DOCUMENT EXCERPT:
[Begin]

- Company Name
- BNY
- Job Title
- Senior Vice President, Site Reliability Engineer
- Job Description
-
**Job title**
Senior Vice President, Site Reliability Engineer
**Role summary**
Lead the Site Reliability Engineering function, defining reliability standards, automating infrastructure, and ensuring scalable, highly available services for a global cloud environment. Work closely with product, infrastructure, and DevOps teams to reduce incidents, embed a reliability-first culture, and drive continuous improvement in operations and tooling.
**Expectations**
* Deliver measurable reliability outcomes through SLOs, SLIs, and error budgets.
* Own incident management, post‑mortem analysis, and proactive system hardening.
* Mentor and grow SRE teams, fostering collaboration across engineering disciplines.
**Key responsibilities**
* Define and enforce SLOs/SLIs, execute reliability reviews, and track error budgets.
* Automate infrastructure provisioning and deployment pipelines using Terraform, Helm, and Kubernetes.
* Build and maintain observability platforms with Prometheus, Grafana, AppDynamics, Splunk, and Datadog.
* Own incident response lifecycle: on‑call participation, root‑cause analysis, automated recovery, and post‑mortems.
* Design and implement highly available, fault‑tolerant cloud architectures on Azure, AWS, or GCP.
* Develop platform tooling for container orchestration, third‑party integrations, and cloud‑native operations.
* Represent SRE best practices in cross‑functional initiatives, promoting reliability as a core product quality metric.

[End]

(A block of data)
[Begin]

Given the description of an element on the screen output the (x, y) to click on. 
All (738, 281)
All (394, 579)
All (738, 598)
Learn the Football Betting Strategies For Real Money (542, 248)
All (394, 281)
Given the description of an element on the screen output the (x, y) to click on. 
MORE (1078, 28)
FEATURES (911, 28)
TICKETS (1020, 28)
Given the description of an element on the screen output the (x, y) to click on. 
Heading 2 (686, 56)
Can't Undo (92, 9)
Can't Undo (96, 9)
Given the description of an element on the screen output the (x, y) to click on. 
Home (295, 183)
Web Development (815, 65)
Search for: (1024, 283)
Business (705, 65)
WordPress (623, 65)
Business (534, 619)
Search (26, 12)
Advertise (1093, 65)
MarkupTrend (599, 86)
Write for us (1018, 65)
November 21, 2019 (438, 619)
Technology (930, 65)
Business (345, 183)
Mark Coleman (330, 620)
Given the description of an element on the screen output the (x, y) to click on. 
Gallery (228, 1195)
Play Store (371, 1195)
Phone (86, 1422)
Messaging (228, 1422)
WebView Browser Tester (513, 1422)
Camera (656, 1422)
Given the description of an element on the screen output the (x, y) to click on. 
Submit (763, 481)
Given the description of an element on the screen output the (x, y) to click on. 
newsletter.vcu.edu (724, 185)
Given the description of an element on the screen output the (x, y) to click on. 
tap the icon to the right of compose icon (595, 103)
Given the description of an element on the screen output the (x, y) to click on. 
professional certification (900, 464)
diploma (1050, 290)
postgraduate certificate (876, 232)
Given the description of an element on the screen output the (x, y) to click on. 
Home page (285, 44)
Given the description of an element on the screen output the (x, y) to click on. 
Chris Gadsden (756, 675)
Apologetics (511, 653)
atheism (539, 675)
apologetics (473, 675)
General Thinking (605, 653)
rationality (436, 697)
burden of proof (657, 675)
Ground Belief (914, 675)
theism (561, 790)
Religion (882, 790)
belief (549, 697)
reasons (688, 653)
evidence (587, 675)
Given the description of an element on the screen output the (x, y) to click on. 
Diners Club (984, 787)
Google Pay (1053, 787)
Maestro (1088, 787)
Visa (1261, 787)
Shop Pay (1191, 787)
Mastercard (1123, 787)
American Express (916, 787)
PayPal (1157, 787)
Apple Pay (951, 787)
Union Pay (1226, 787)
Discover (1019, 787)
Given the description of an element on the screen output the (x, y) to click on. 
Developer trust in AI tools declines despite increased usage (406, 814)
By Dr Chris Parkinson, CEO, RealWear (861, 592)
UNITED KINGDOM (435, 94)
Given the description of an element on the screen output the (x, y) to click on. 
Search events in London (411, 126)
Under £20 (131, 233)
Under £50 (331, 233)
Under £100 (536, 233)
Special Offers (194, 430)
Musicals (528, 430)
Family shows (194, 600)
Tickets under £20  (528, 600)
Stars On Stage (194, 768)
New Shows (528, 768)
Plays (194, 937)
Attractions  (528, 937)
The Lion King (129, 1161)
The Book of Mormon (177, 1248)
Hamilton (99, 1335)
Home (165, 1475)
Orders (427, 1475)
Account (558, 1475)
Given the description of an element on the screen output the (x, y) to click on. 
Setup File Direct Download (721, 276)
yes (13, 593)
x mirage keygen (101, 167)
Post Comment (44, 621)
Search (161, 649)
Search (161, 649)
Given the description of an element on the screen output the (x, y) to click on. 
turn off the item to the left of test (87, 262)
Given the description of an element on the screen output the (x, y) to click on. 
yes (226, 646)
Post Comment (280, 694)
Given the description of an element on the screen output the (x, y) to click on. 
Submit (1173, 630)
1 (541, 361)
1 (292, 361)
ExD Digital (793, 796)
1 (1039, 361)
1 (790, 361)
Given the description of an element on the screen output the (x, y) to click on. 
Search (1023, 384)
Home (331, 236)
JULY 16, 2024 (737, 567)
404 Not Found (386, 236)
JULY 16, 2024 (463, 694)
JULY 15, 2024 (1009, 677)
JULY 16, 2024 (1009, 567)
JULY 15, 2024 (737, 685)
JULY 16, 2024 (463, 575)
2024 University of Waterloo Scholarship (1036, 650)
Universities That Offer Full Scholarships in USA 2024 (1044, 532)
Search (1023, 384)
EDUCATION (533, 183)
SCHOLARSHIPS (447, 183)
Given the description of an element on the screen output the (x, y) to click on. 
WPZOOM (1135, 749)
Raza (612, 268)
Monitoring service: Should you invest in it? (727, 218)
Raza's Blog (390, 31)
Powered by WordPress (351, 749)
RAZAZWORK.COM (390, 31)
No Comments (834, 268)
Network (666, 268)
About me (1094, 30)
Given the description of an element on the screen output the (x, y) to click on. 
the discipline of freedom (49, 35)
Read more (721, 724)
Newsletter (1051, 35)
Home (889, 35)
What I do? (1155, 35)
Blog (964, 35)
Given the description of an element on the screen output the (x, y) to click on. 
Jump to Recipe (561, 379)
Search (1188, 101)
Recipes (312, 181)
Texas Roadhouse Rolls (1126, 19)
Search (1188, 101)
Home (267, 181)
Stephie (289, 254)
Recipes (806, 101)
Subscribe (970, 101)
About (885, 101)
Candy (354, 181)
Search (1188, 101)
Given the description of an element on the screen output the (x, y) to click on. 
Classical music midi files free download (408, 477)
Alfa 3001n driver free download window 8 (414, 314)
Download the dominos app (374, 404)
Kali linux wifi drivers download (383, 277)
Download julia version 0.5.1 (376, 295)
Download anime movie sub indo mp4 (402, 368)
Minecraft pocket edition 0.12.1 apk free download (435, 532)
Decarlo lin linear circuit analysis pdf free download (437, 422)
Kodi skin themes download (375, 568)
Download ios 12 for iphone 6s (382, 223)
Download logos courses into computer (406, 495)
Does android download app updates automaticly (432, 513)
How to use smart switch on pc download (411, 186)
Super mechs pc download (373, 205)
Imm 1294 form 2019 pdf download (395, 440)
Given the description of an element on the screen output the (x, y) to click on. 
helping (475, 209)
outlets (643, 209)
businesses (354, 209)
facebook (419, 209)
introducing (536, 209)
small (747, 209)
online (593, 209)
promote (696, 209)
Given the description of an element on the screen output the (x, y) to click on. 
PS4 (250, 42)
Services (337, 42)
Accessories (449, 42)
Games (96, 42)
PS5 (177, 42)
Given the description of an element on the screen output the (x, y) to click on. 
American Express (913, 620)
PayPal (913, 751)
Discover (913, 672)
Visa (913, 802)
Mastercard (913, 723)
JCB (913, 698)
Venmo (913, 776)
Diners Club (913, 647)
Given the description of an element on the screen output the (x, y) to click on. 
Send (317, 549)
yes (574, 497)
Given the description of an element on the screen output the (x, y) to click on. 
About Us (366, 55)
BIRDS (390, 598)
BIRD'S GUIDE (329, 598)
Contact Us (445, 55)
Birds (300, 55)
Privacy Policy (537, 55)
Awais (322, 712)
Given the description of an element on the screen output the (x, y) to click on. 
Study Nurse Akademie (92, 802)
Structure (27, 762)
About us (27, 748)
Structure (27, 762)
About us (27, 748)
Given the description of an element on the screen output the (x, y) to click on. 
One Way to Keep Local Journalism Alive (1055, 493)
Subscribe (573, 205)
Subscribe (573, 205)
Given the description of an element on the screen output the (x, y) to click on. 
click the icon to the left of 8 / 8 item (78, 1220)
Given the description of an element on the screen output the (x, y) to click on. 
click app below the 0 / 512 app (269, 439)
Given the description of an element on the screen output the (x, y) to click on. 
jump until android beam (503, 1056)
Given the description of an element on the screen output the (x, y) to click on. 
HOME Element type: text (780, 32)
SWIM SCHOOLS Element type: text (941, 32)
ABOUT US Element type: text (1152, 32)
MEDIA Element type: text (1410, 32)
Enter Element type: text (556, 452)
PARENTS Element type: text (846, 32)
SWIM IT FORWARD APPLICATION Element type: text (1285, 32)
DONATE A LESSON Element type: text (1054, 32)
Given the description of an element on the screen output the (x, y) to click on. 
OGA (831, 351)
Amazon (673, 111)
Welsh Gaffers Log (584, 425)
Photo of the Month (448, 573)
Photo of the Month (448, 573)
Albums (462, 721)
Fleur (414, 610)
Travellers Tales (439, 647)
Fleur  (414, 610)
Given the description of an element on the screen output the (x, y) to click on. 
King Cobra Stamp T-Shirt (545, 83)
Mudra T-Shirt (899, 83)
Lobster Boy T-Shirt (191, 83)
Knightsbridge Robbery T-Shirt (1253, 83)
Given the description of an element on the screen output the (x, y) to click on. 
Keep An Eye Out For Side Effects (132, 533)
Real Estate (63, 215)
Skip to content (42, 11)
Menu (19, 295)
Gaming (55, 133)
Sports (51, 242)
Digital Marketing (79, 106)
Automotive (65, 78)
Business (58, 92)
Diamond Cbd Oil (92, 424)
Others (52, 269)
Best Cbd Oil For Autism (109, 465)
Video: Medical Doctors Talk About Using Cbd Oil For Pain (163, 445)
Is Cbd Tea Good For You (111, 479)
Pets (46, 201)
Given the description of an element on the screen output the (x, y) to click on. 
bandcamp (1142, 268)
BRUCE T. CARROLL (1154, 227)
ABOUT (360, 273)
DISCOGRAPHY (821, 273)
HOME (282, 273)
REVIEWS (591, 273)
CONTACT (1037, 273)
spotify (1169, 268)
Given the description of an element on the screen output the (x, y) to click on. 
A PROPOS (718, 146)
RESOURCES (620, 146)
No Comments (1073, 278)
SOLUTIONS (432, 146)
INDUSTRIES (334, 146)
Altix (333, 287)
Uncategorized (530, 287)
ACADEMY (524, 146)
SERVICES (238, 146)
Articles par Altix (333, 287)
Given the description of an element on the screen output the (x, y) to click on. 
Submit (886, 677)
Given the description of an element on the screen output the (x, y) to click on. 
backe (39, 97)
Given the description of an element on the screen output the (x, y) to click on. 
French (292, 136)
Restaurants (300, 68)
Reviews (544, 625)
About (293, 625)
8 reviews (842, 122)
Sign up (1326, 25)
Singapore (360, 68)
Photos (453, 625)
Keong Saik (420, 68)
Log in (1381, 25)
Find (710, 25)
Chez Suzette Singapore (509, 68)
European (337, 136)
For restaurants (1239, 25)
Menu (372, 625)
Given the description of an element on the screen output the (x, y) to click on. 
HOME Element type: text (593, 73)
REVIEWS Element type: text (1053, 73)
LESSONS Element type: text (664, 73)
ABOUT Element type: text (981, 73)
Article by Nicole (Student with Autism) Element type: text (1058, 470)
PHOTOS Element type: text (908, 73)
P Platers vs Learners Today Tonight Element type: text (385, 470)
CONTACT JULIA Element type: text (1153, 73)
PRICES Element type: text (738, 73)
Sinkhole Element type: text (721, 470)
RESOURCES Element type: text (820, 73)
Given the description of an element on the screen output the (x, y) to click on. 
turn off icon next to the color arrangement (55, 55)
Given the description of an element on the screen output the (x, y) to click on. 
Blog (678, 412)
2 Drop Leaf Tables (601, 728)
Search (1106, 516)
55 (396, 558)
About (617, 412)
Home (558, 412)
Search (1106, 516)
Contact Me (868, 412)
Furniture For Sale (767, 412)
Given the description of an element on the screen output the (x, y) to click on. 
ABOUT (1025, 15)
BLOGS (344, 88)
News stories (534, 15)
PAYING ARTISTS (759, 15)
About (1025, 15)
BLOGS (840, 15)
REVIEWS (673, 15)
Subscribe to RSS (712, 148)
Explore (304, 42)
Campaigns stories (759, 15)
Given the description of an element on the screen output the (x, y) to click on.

[End]

WHAT THE TASK ASKS: Rewrite the job posting from the words "- Company Name" through the words "and error budgets.", substituting "platform engineering" for "DevOps".

FULL RESPONSE:
- Company Name
- BNY
- Job Title
- Senior Vice President, Site Reliability Engineer
- Job Description
-
**Job title**
Senior Vice President, Site Reliability Engineer
**Role summary**
Lead the Site Reliability Engineering function, defining reliability standards, automating infrastructure, and ensuring scalable, highly available services for a global cloud environment. Work closely with product, infrastructure, and platform engineering teams to reduce incidents, embed a reliability-first culture, and drive continuous improvement in operations and tooling.
**Expectations**
* Deliver measurable reliability outcomes through SLOs, SLIs, and error budgets.